[Paper] A Taxonomy of Ethical Tensions in Inferring Mental Health States from Social Media (part 2/2)

768 words papers,

Part 2/2 of the FAT* 2019 paper by Dr. Chancellor et al., studying all the various ethical tensions with inferring mental health states from social media. This post focuses on the calls to action and my reflections. View part 1 of the summary here.

Calls to action

Research in this space “will continue to grow, with new algorithms, data collection means, and new implications for practical use of these algorithms.” The authors call the community to begin work on these issues.

Participatory algorithmic design: “researchers should include key stakeholders in the research process, including clinicians, social networks, and individuals who are the object of these predictions.” Interdisciplinary seminars and workshops are increasing in number, but more generally CS practitioners should seek out clinicians and domain experts for this work. Platform owners and ethicists can help to tackle issues of bias, fairness, and privacy. They also suggest that those who are the targets of predictions are considered and involved through focus groups, interviews, or other human-centric design strategies.

Developing best practices for methods: “researchers should disclose study design and methods decisions to promote reproducibility, and the field should agree on what best practices are.” This requires identifying gaps through meta-analyses and literature reviews (this is part of why this paper exists), and more generally speaking researchers should be more transparent about recruitment, methodology, and design.

Beyond ethics boards: “consider and discuss the implications of this research, outside of the normal considerations of ethics committees. Incorporate ethics as a key value in the research process from the beginning.” Human-centered research dictates that these predictions are on people’s data, not on abstract “data.” Researchers should consider and disclose potential for benefit and harm themselves, rather than relying on (often insufficient) ethics boards.

The takeaway: social media offers many new ways of inferring people’s mental states, but there are a host of ethical issue with this. This paper creates a taxonomy of some of these. Generally speaking, ethical considerations need to be at the forefront of the research process, and an interdisciplinary approach blending data science and clinical expertise is necessary.

Thoughts, connections, and questions

I loved how this paper was organized. They organized all of their proposed tensions clear, and I particularly appreciated how the paper posed dozens of questions without attempting to answer them. There are no easy answers when someone’s well-being is on the line.

A question I’ve been thinking about lately: lots of technologies can be used for good and evil. One unrelated example is OpenAI’s GPT-2, which could be used for very convincing synthetic text generation, for better or for worse. But, from the paper, an open source tool to infer mental states from Twitter could help design interventions, but it could also open the door to harassers targeting those who are most vulnerable. The authors bring this up when they ask “do these algorithms only help the proverbial ‘rich get richer’ by predicting mental health status on those already likely to seek treatment?", and this is perhaps the most important question of the paper.
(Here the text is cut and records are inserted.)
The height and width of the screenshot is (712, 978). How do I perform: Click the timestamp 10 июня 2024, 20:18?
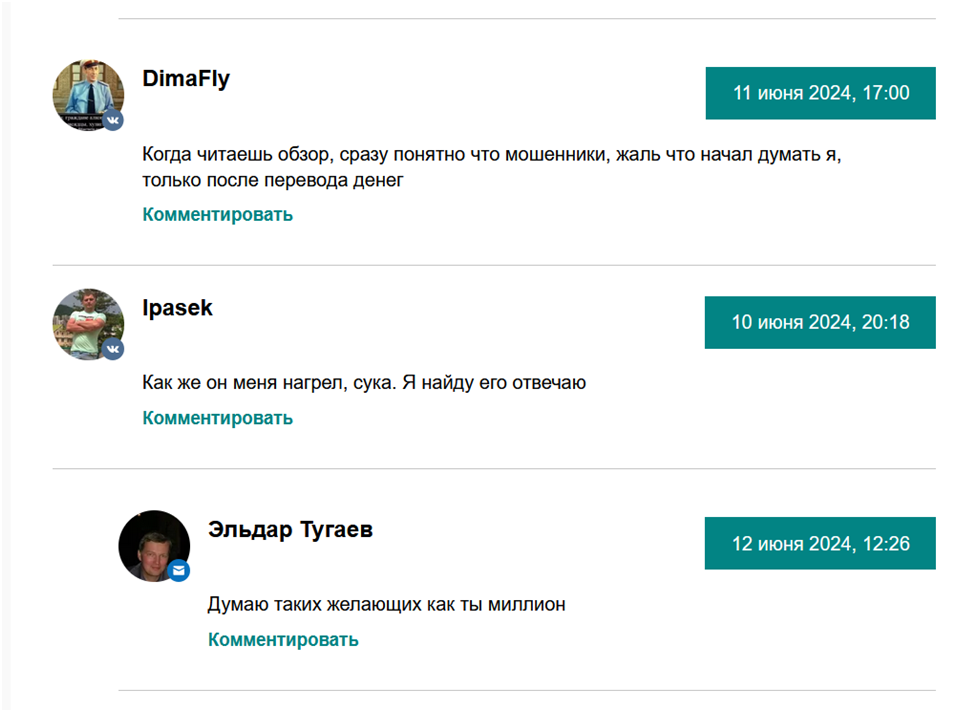coord(819,322)
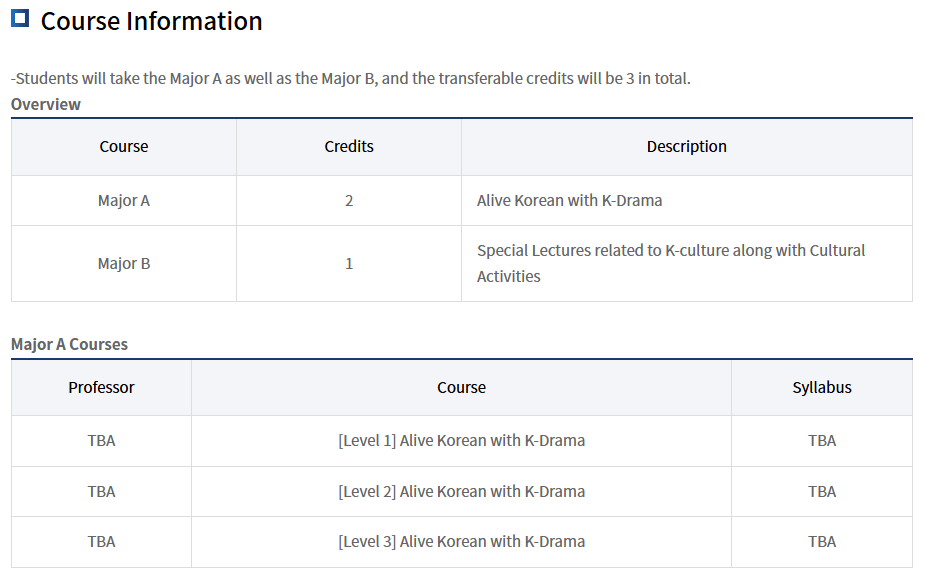Click the Credits column header
Image resolution: width=927 pixels, height=576 pixels.
point(349,146)

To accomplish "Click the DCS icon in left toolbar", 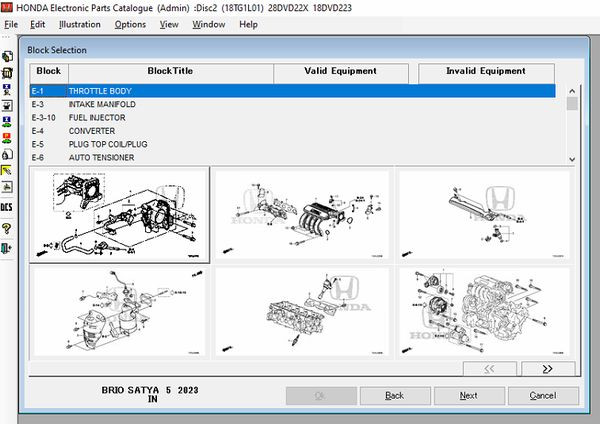I will tap(7, 207).
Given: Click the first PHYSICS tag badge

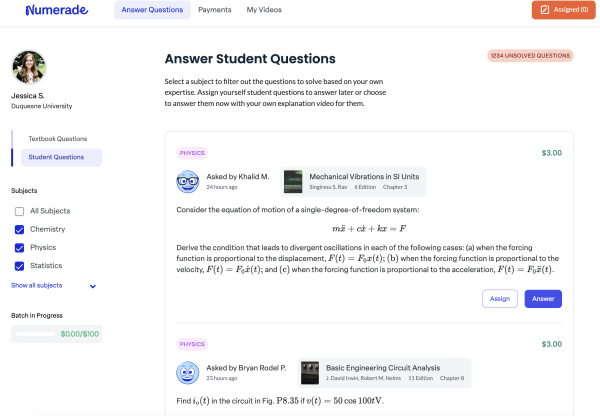Looking at the screenshot, I should point(192,153).
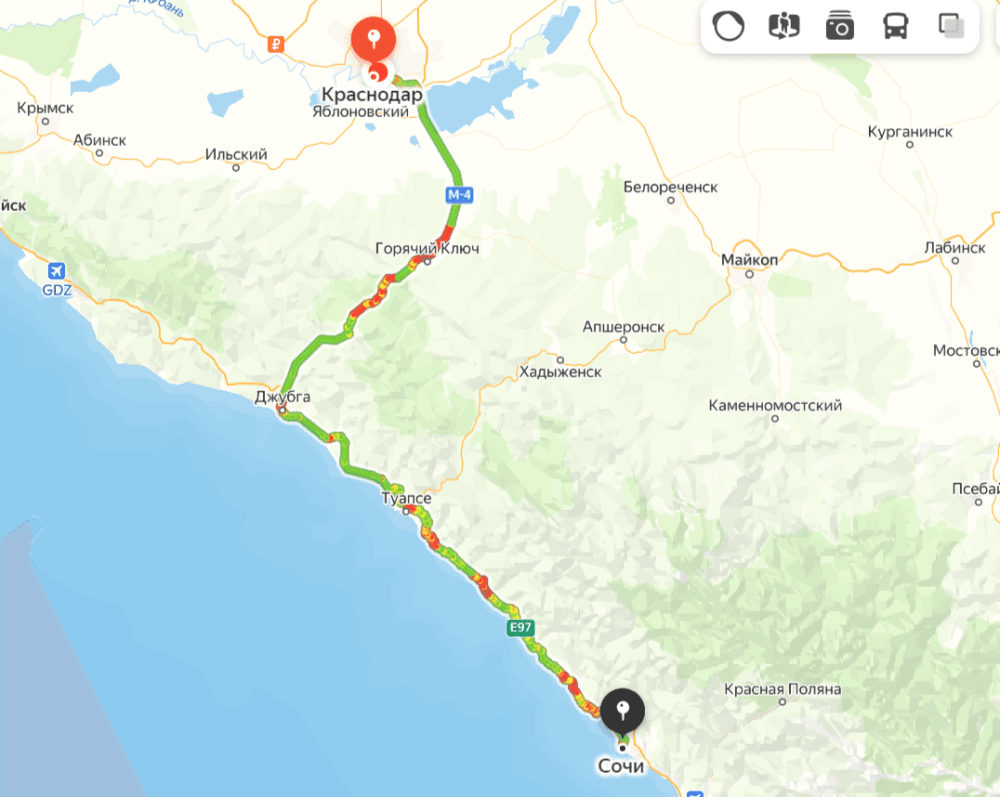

I don’t have an answer to this yet. I think software is different because of how much more accessible it is (getting code from Github running compared to, say, synthesizing a newly discovered dangerous chemical). We also have to be careful with the question of who software gives more power to, and who it takes power away from. Does something that infers mental health states actually help the mentally ill, or does it make them less powerful by making it easier for bad actors to take advantage of them?
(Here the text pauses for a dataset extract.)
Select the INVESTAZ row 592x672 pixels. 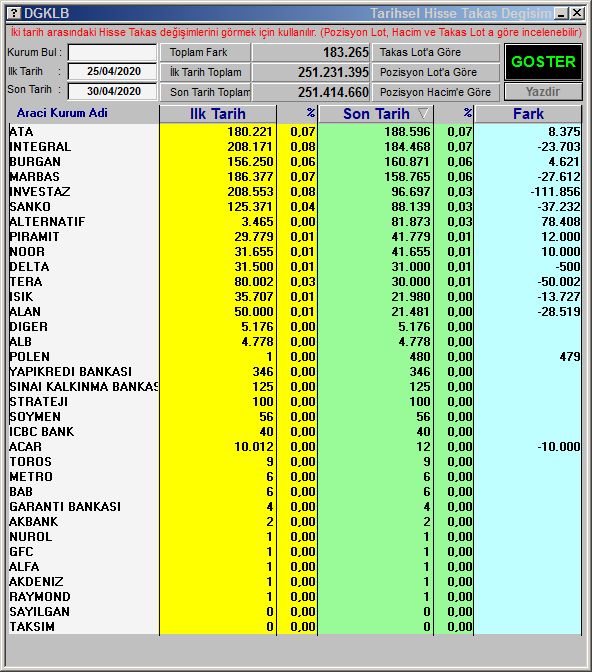pyautogui.click(x=295, y=192)
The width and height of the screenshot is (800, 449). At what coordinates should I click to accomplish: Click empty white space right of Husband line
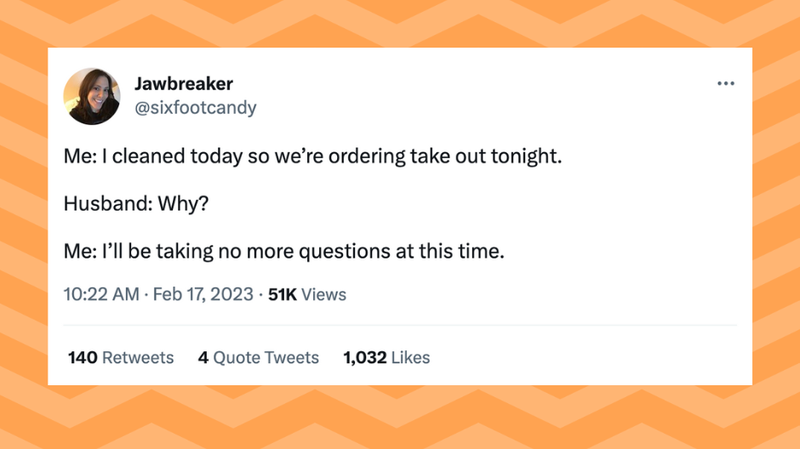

The questions of consent are also interesting here. If Facebook designs an intervention for individuals that they infer as high risk for suicide, they certainly wouldn’t roll it out to everyone at once. But A/B testing this is equivalent to conducting psychological research on (high-risk!) human subjects–while I’d love to give credit to Facebook and assume that they’re at least thinking about this, there’s no chance that it stands up to an actual university’s ethics board.

How much responsibility falls onto platform designers for disclosing that people’s data can be (or has been) used in a study? Is it their responsibility to ensure that people are aware that their “data” (posts, profiles, etc.) are public? How much does this differ by platform? I believe that Facebook could, for instance, do more in this area; but it’s shocking that anyone wouldn’t realize that everything on Reddit is public. And to what extent should researchers disclose that people’s posts have been used as part of a study? How should they disclose this, if at all?